* _Work instructions_: Lines below starting with the line with "Viewport: 780px width, 425px height." and going on through the line with "The height and width of the screenshot is (498, 1214)." must be output exactly; the rest of the records must be left out.
:: Source information ::
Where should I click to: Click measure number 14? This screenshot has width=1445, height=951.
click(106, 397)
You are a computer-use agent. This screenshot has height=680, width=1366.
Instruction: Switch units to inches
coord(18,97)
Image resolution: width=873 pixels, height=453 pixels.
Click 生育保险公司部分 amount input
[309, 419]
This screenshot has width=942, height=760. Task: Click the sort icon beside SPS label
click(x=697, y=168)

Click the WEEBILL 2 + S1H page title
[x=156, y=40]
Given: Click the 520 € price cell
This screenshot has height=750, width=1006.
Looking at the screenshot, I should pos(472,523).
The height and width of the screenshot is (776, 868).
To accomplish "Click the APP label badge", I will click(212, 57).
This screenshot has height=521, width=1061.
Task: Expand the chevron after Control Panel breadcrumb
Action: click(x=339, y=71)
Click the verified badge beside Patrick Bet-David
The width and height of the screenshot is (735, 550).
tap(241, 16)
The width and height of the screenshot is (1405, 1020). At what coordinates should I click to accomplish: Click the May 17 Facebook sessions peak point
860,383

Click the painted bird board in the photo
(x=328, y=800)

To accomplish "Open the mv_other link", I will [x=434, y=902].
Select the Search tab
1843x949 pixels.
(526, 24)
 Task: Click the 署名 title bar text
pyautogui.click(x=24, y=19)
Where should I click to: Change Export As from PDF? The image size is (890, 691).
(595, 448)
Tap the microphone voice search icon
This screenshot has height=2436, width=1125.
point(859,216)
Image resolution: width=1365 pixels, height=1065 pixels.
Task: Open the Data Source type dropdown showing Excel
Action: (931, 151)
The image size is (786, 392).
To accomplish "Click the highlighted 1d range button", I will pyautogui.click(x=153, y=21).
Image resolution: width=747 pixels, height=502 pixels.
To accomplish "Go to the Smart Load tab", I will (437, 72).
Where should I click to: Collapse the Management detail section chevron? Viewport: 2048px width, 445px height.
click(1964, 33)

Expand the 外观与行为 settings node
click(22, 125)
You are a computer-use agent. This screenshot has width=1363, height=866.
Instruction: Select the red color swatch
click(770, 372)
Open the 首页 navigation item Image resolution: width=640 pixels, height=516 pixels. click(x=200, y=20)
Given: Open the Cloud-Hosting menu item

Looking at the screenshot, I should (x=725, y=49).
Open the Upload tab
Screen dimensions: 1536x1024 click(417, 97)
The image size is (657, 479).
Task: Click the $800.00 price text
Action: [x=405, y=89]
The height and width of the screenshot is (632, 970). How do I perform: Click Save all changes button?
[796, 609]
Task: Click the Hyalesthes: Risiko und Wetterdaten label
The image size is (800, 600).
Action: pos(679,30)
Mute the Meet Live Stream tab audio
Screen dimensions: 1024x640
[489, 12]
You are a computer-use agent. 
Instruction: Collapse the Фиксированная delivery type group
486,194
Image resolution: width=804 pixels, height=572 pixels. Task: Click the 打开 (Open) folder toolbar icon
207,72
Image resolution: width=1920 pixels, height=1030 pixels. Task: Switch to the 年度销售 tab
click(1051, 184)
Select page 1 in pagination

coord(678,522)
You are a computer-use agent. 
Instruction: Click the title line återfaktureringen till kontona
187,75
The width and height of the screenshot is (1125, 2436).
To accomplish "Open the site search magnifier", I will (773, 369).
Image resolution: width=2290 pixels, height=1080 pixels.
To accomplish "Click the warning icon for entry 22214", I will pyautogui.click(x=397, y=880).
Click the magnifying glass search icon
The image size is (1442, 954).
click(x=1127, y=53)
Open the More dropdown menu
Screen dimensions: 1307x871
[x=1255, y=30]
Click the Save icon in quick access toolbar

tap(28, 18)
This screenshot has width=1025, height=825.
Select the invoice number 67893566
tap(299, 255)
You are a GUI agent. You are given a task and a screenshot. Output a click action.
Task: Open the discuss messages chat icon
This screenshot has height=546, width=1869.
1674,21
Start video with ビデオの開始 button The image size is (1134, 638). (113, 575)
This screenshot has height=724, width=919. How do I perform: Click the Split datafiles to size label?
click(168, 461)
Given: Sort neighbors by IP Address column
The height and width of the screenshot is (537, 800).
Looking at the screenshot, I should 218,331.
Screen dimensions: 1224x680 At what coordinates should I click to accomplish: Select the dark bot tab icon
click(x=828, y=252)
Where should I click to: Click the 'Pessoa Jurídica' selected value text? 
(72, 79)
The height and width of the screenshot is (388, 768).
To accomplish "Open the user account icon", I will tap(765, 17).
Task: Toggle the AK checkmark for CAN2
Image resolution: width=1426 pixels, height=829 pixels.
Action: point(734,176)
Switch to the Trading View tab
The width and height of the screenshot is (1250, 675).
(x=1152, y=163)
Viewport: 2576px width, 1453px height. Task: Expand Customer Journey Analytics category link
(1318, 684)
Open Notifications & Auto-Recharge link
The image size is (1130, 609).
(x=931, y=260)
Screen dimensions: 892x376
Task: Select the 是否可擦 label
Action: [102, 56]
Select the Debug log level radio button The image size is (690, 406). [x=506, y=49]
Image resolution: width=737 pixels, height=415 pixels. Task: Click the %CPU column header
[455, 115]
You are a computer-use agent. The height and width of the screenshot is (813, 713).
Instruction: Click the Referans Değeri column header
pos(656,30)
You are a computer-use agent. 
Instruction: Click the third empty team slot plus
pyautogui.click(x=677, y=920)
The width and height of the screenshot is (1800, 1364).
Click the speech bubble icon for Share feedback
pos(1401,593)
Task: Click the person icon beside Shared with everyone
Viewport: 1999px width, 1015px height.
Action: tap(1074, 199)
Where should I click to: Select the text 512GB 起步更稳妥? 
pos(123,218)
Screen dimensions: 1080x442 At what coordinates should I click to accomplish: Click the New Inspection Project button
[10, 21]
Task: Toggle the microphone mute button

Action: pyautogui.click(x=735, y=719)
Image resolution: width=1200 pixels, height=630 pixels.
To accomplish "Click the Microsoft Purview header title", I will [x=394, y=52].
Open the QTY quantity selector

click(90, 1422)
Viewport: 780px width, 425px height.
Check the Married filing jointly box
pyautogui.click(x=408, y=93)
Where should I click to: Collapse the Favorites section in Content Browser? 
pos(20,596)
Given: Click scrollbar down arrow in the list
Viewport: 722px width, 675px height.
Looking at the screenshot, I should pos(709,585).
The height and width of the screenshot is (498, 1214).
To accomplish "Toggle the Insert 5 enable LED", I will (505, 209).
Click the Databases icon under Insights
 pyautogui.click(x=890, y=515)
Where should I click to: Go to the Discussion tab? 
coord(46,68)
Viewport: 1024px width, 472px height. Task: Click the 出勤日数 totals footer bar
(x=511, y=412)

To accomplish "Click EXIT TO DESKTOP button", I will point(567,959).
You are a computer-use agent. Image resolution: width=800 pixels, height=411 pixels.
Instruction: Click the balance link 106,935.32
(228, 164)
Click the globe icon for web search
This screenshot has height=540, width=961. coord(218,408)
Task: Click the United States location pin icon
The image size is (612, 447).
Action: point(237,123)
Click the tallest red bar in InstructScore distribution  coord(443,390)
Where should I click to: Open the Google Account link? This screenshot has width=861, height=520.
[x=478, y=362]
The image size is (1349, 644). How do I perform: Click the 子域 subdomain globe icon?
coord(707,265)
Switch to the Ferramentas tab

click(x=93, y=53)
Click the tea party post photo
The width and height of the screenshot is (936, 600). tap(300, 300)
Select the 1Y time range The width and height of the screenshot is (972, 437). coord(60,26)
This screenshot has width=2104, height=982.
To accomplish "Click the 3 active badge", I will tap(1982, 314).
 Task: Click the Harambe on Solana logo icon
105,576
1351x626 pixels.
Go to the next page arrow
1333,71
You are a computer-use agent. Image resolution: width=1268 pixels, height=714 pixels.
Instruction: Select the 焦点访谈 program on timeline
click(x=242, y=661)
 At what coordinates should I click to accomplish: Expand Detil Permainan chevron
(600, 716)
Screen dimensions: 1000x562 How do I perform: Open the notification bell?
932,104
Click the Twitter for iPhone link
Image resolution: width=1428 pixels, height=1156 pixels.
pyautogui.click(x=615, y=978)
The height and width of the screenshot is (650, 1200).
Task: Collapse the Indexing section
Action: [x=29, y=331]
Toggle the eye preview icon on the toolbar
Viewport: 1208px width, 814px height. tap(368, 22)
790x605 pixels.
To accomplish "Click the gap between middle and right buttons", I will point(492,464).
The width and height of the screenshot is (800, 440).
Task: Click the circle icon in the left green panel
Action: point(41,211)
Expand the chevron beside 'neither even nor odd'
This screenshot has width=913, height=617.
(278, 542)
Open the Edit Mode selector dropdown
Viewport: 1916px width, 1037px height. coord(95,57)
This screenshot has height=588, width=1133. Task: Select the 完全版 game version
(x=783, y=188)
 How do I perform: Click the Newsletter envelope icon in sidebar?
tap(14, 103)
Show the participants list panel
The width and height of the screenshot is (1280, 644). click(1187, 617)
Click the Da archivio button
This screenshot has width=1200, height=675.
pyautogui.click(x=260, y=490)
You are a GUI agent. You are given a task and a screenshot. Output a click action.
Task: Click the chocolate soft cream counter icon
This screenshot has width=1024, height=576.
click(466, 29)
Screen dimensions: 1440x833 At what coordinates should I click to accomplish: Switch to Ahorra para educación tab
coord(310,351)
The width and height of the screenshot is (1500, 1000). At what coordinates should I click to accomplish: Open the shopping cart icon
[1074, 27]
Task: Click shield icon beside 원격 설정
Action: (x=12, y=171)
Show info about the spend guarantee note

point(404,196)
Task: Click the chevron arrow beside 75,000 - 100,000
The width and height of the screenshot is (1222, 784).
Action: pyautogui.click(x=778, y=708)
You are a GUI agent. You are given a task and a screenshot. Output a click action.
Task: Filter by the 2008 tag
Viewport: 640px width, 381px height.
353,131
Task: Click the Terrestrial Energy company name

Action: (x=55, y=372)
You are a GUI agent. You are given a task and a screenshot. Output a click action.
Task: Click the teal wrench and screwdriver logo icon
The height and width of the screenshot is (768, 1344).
:::
* _Solution for this task_:
Viewport: 780px width, 425px height.
Check the Married filing jointly box
pyautogui.click(x=408, y=93)
Where should I click to: Collapse the Favorites section in Content Browser? 
pos(20,596)
Given: Click scrollbar down arrow in the list
Viewport: 722px width, 675px height.
Looking at the screenshot, I should pos(709,585).
The height and width of the screenshot is (498, 1214).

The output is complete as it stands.